We use an IQR-based cap to prevent these from dominating the analysis while retaining the records.

In [None]:
if 'monthly_spend' in df.columns:
    q1 = df['monthly_spend'].quantile(0.25)
    q3 = df['monthly_spend'].quantile(0.75)
    iqr = q3 - q1
    upper_cap = q3 + 1.5 * iqr
    print('monthly_spend upper cap (IQR-based):', upper_cap)

    df['monthly_spend_capped'] = df['monthly_spend'].clip(upper=upper_cap)

df[['monthly_spend', 'monthly_spend_capped']].head() if 'monthly_spend' in df.columns else df.head()

As with the retail project, you can decide whether to keep both original and capped versions depending on modeling strategy.

## 8. Final checks

We run a last round of checks to confirm types, ranges, and summary statistics.

In [None]:
df.info()

In [None]:
df.describe(include='all').transpose().head(20)

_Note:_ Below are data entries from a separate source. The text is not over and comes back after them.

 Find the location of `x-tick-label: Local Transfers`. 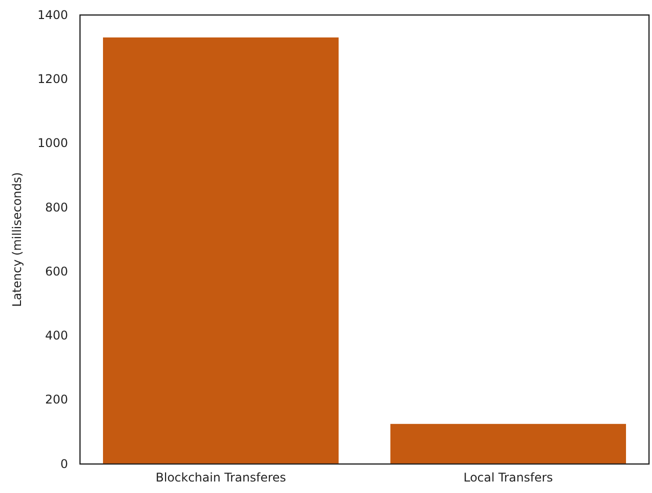

x-tick-label: Local Transfers is located at coordinates (508, 478). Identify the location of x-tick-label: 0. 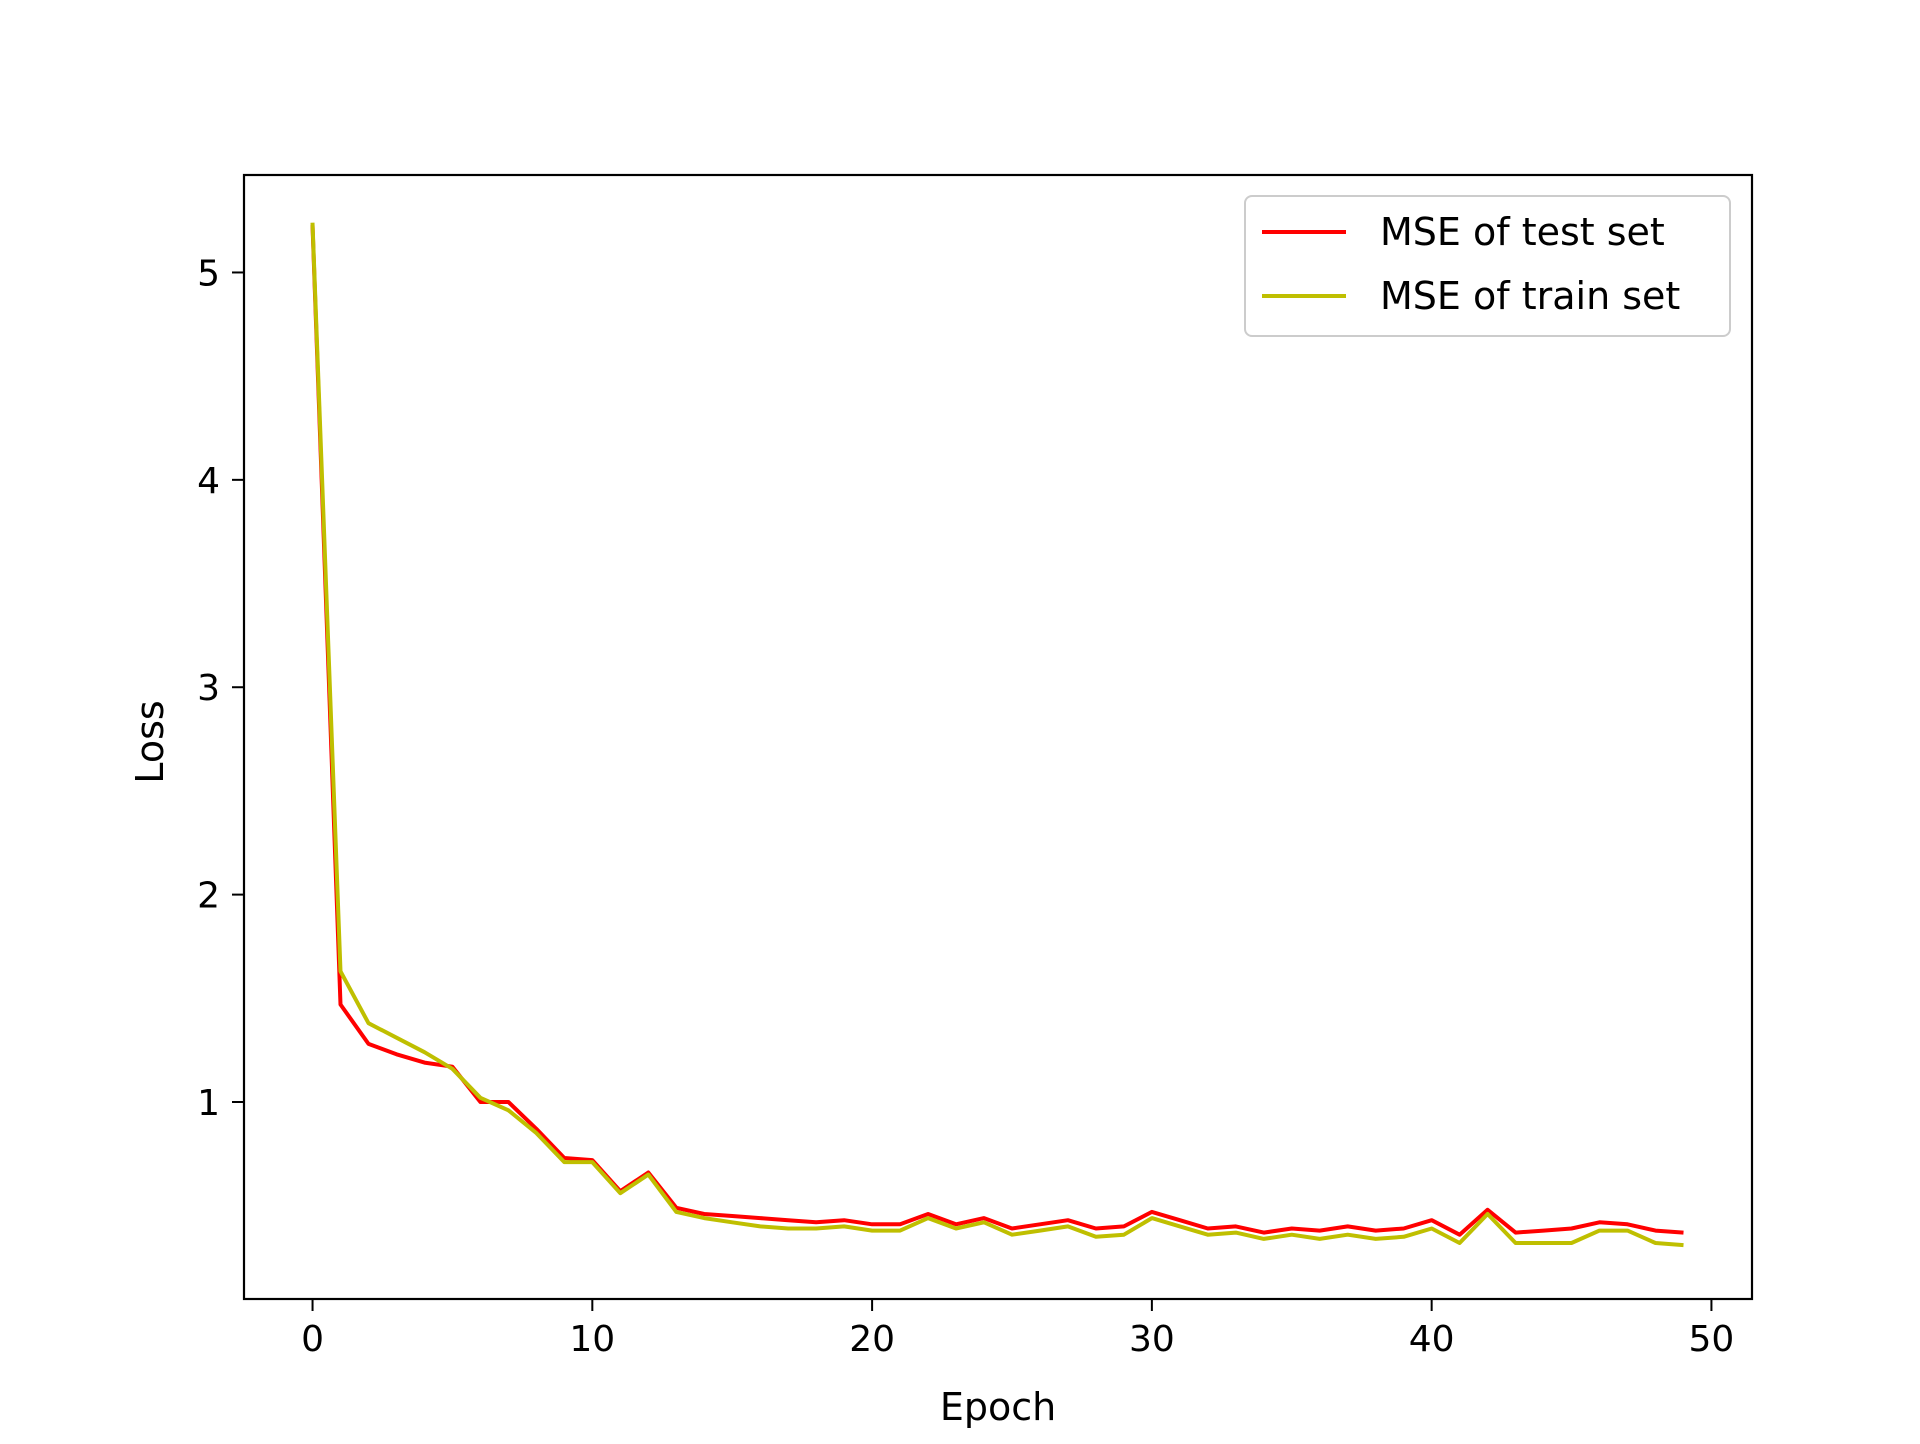
(312, 1340).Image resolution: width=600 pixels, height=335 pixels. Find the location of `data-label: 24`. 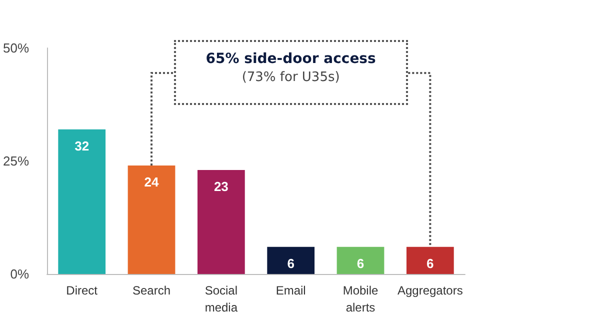

data-label: 24 is located at coordinates (152, 182).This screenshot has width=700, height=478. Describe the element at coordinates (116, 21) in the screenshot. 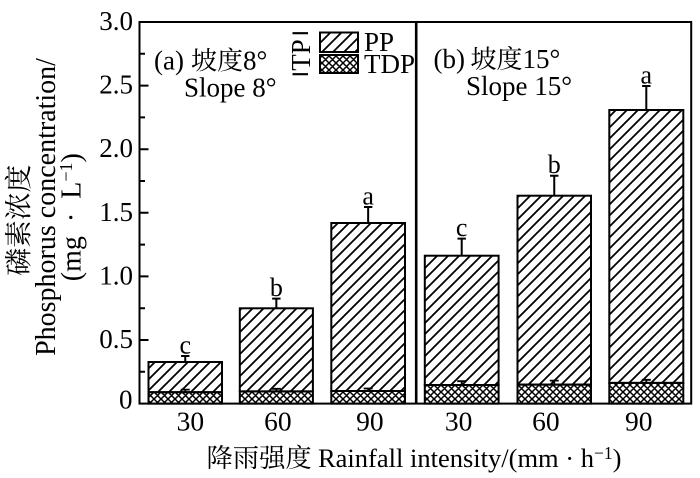

I see `svg-text: 3.0` at that location.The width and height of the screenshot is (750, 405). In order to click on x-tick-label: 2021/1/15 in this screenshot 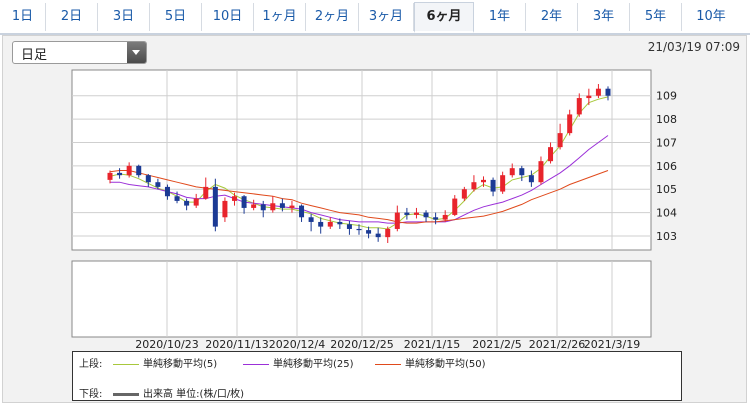, I will do `click(432, 344)`.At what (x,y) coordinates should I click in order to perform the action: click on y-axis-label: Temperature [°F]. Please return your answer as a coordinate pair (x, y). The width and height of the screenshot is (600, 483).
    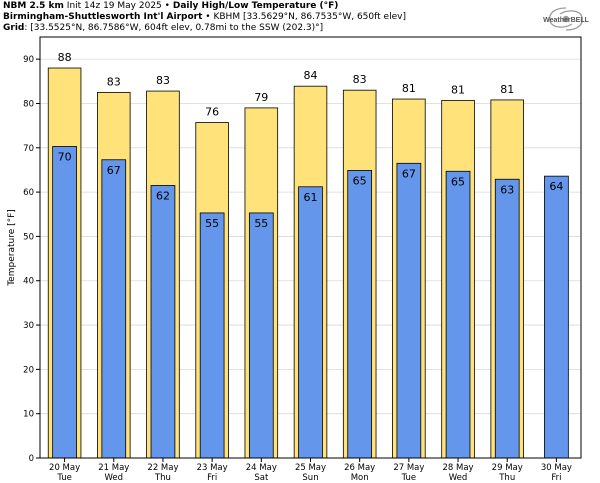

## 9. Export cleaned dataset

Finally, we export the cleaned dataset to an Excel file named **`customer_churn_clean.xlsx`**.
This file is suitable for churn modeling, dashboards, and retention analytics.

In [None]:
clean_path = 'customer_churn_clean.xlsx'
df.to_excel(clean_path, index=False)
print('Cleaned dataset saved to:', clean_path)

---
### Notes for Upwork / Portfolio

- This notebook can be attached in your GitHub repository as a complete example of CRM/churn data cleaning.
- It demonstrates handling of messy dates, corrupted numeric fields, categorical standardization, missing data, duplicates, and outliers.
- You can adapt it to real client datasets by updating the column names and file paths.